Biowatch South Africa has welcomed the decision of Parliament’s Select Committee on Land and Environmental Affairs to delay passing the Genetically Modified Organisms (GMO) Amendment Bill. At a meeting on the Bill in June the Select Committee told the Department of Agriculture that it could not pass the Bill until key concerns were addressed.


The Committee was concerned that the Bill does not:


a) Oblige the regulator to take into consideration public concerns when it makes decisions about permit applications for GMO crops.
b) Adequately specify who will be liable should damage arise from GM crops. Currently, the Bill makes any person who conducts an activity with a GM crop liable. This wide definition meant that farmers who use the seed could be held liable, instead of the multinational seed companies which produce the GM seed and own the patents to them.
c) Adequately specify how costs for harmful impacts of GM crops would be recovered, especially if their impacts only became apparent some years later.


In its submission on the Bill in January this year, Biowatch South Africa raised the same concerns. The organisation also showed that the Bill fails to remedy deficiencies in South Africa’s current regulatory system for GMOs. After public hearings on the Bill, the Department of Agriculture made a number of changes. But these suggest a continued uncritical acceptance of a new technology which has yet to prove that its benefits outweigh its potential risks. It is an approach which seems to be at odds with other government initiatives.


It is also seems at odds with new Minister of Land Affairs and Agriculture Lulama Xingwana’s sentiments about organic agriculture. A weekly magazine recently quoted her as saying: “My ideal is that they (South Africa’s rural areas) should look like rural areas in England.
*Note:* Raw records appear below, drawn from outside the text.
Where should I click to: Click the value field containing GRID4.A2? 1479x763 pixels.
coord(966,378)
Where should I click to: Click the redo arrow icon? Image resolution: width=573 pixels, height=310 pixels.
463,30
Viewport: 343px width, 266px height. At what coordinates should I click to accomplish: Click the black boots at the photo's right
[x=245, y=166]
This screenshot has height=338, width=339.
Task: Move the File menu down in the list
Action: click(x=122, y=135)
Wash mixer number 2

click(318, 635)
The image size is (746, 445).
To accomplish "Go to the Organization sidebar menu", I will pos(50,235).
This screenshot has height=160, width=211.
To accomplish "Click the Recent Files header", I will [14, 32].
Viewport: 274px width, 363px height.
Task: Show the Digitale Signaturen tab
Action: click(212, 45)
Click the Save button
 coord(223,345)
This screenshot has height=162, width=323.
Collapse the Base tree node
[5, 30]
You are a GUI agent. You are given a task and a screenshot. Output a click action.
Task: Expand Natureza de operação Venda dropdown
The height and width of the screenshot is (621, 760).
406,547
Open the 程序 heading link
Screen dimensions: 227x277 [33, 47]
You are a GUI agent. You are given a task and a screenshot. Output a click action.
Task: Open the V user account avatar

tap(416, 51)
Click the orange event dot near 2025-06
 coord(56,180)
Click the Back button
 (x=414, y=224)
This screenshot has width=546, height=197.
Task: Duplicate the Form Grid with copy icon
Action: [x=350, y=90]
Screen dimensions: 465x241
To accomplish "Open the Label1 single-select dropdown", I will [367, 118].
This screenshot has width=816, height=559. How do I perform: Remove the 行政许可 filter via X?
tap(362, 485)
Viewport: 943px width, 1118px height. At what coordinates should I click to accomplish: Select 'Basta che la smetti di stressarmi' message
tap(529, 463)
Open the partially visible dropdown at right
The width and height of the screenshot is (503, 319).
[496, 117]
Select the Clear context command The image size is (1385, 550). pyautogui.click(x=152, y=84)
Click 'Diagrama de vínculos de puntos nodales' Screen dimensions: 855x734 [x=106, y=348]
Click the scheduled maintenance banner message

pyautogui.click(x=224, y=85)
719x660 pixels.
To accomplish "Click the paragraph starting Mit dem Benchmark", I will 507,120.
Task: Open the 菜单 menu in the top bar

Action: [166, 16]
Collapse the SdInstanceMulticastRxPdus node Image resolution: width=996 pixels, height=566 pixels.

Prince Charles is doing wonderful work on his farms; he doesn’t use chemical fertilisers, he applies crop rotation …in Africa we have the greatest opportunity to get into organic farming. I’m sure we’ll beat the Europeans.”


Like the Minister, Biowatch South Africa believes Africa and South Africa can lead the way in sustainable organic farming. But not if the GM crop industry continues to be given free rein.